On Sunday, January 27, the International Holocaust Remembrance Day was commemorated in hundreds of Jewish communities throughout the former Soviet Union. Memorial gatherings were held as well as visits to communal burial sites and educational activities in FJC’s schools and youth groups.
Children gathered in school auditoriums to hear stories from survivors, to light memorial candles and to recite the traditional memorial prayer, Kaddish, along with verses of psalms in memory of the six million. Several schools took their students to visit communal burial sites, to pray, connect and mainly, to carry on the messages of ‘Never Forget’ and ‘Am Yisrael Chai’, that although there are those who attempt to destroy us, we will persevere.
The Jewish community of Kaliningrad, which is on the coast of the Baltic Sea, together with many other locals, commemorated the day through a large event memorializing the 7,000 Jews who were murdered in the concentration camp in their region. Amongst the speakers at the event were the consuls of Lithuania, Germany and Poland and the new General Consul of Israel to the Russian Federation in St. Petersburg, Mrs. Olga Slova.
The Mogilev Jewish community, including the members of the Kolel Torah men and women’s learning group and the EnerJew youth group, gathered around the monument to the victims of the Mogilev Ghetto. There the traditional memorial prayer, Kaddish, was said along with a specific memorial prayer to the victims of the Holocaust.

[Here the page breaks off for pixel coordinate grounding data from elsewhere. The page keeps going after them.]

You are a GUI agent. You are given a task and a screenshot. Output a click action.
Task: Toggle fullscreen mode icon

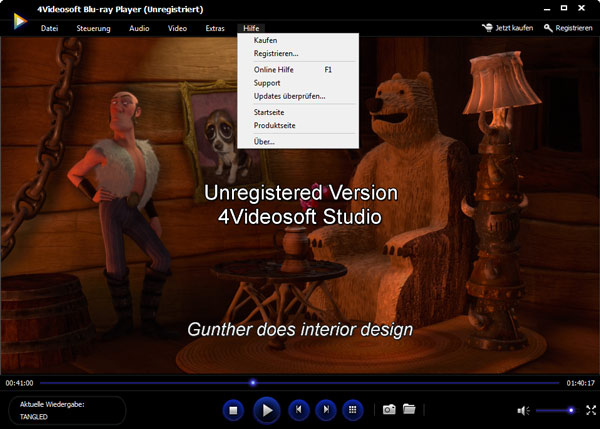pyautogui.click(x=591, y=410)
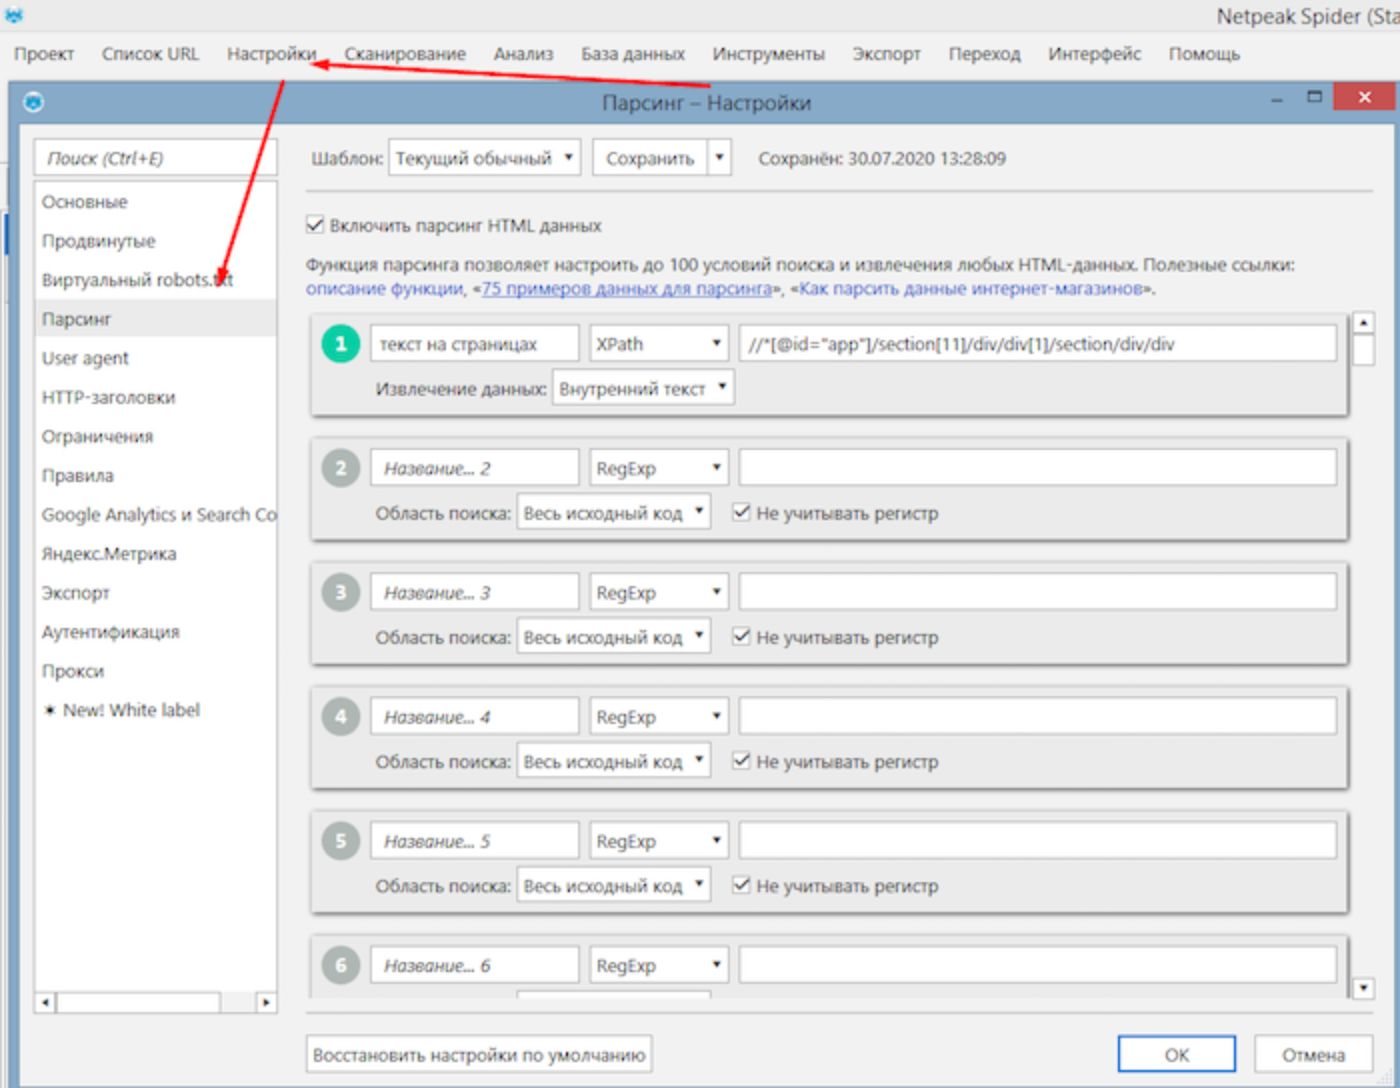Click gray number 5 condition circle
Image resolution: width=1400 pixels, height=1088 pixels.
tap(340, 841)
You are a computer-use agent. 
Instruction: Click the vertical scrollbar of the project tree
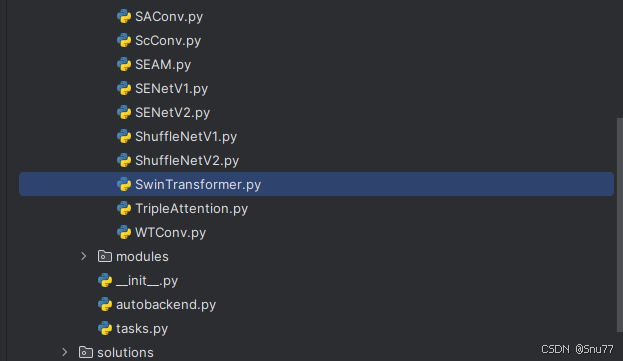(x=619, y=224)
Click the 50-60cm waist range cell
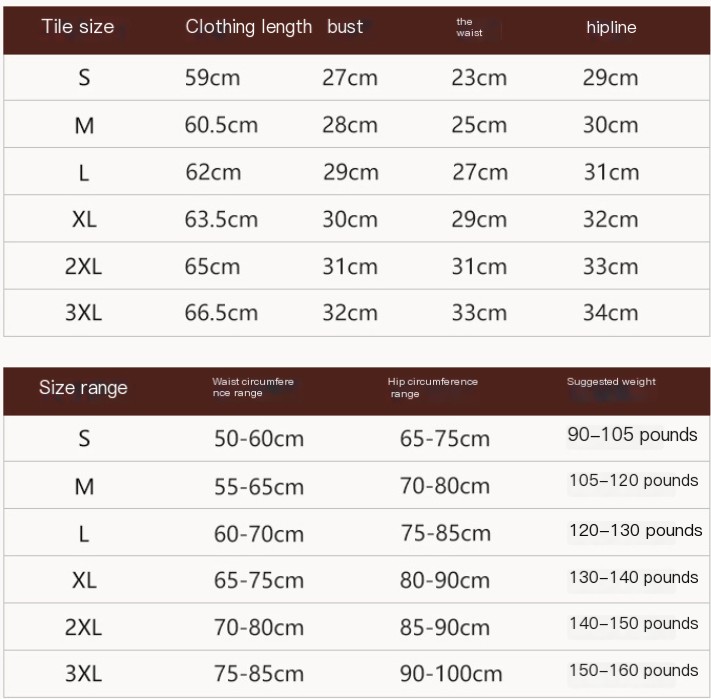This screenshot has width=711, height=699. tap(259, 439)
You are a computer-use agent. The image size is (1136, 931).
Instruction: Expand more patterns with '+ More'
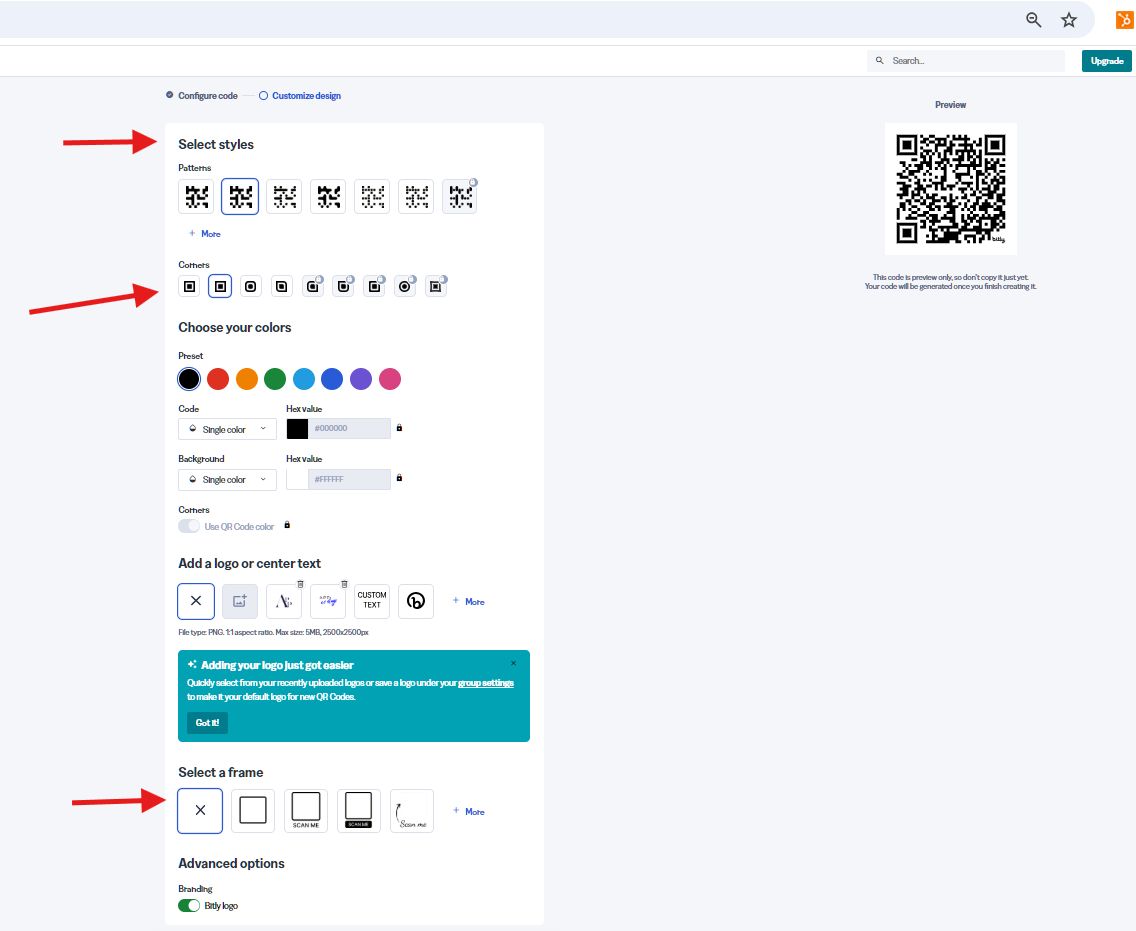pos(205,234)
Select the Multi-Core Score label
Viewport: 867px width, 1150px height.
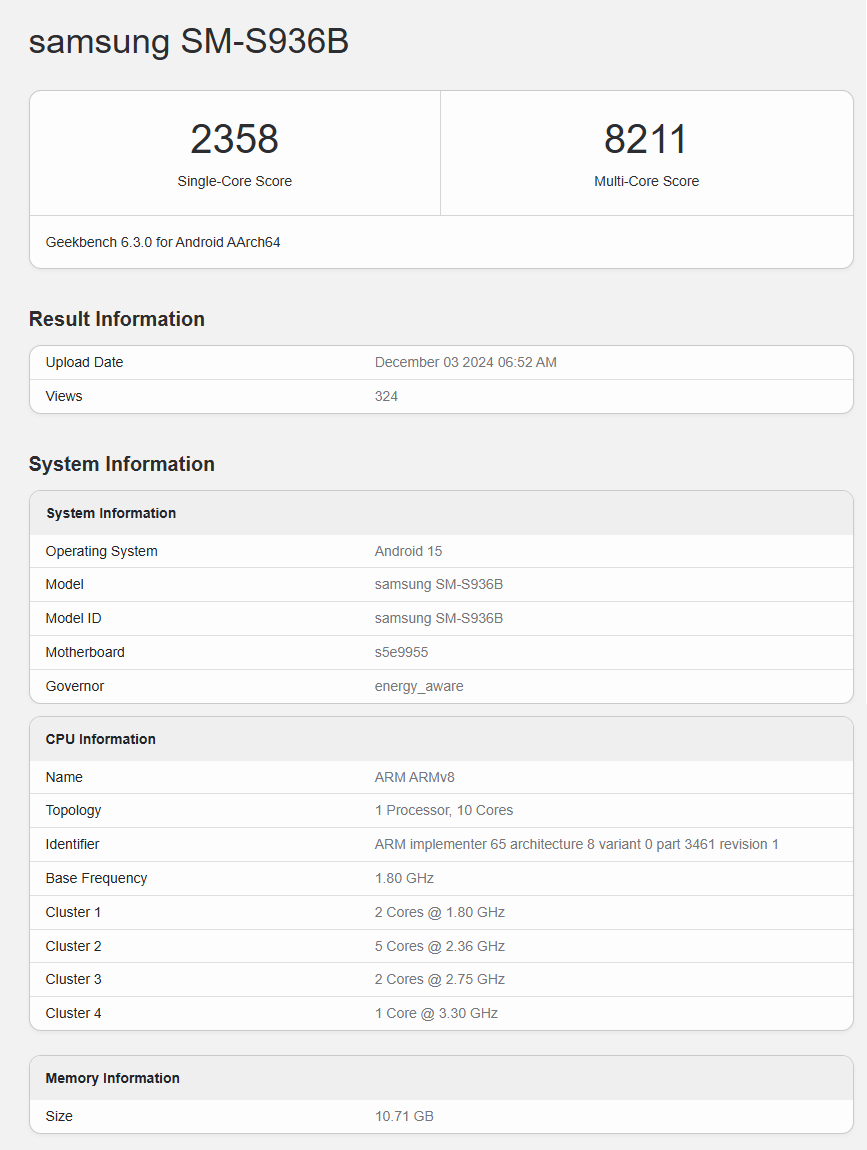646,181
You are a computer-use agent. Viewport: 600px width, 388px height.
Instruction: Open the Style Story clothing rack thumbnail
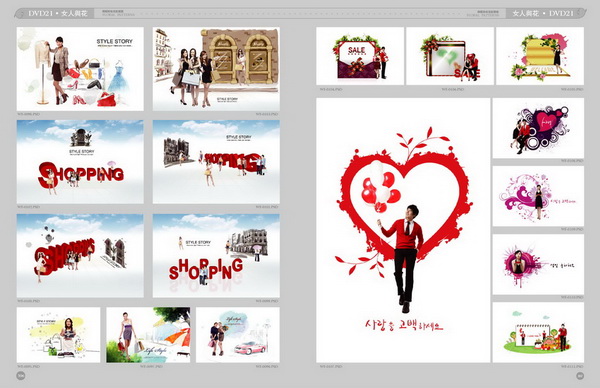click(80, 69)
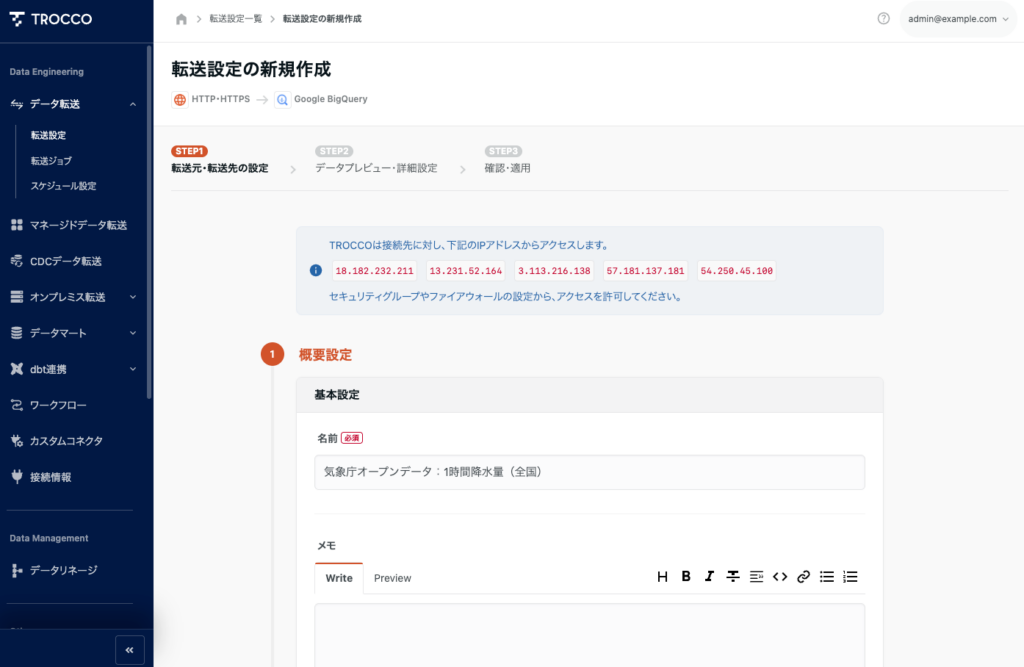
Task: Add a bulleted list in memo
Action: point(827,577)
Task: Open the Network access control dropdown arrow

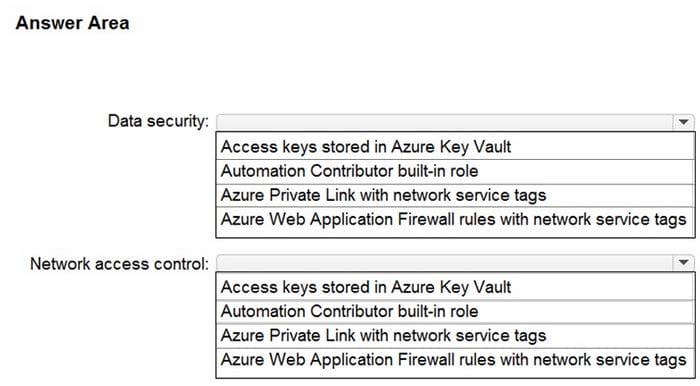Action: tap(683, 262)
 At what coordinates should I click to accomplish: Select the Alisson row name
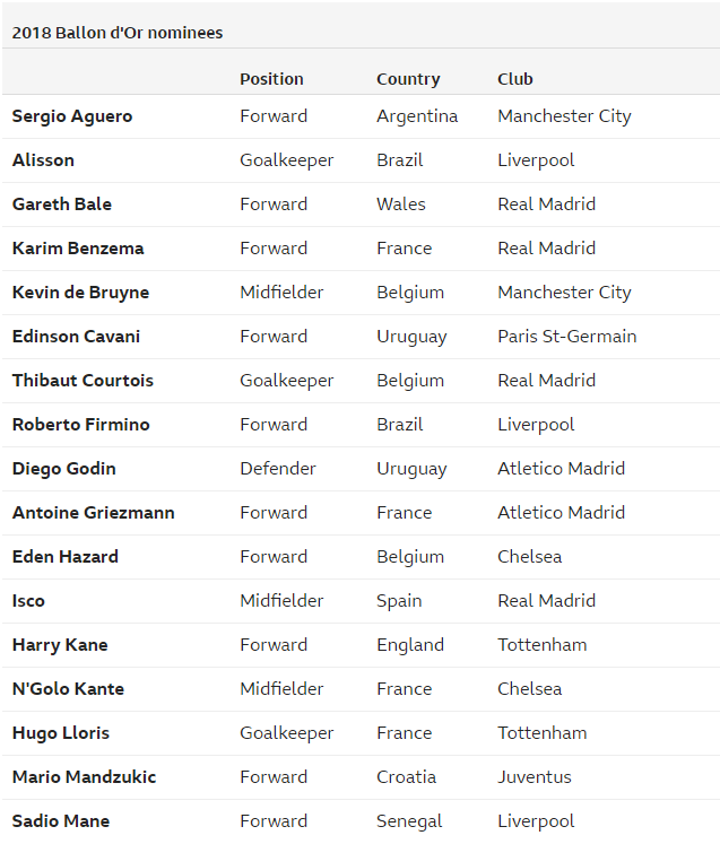click(x=43, y=160)
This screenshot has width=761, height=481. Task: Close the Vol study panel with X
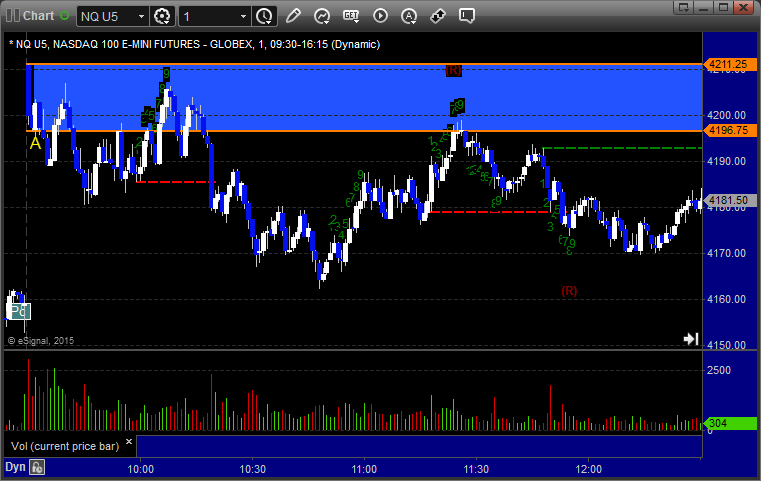129,442
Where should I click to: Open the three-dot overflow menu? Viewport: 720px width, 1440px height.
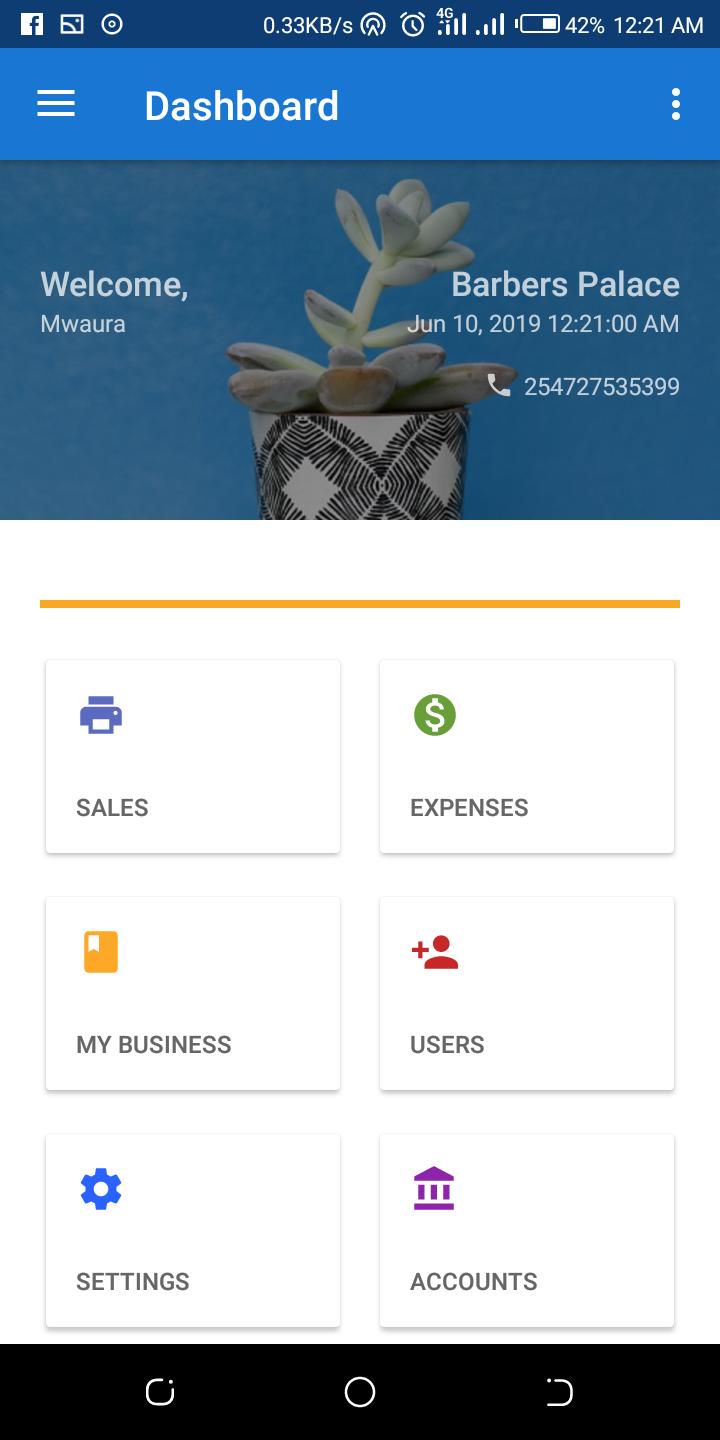pyautogui.click(x=676, y=104)
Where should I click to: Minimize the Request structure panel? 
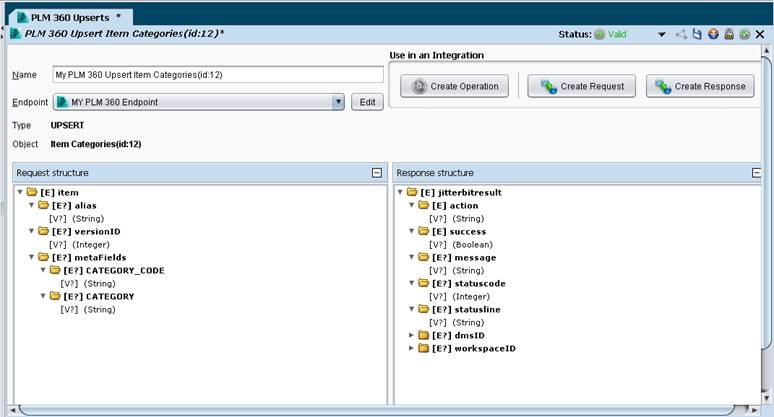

Zmievskaya Balka in Rostov is the site of the largest mass executions of Jews in Russia. Around 20,000 Jews were marched to this site and shot in August 1942. Unlike the other extermination locations where the Nazi’s carefully documented who they killed, at this location, they did not document the identity of those murdered. The Jewish community of Rostov visits this site every year and recites the memorial prayer in honor of their anonymous brethren.
“I urge you to do a good deed today in honor of those killed in the Holocaust and may their memory be a blessing,” said the Rabbi of Rostov, Rabbi Chaim Danzinger, while standing at the Zmievskaya Balka memorial site.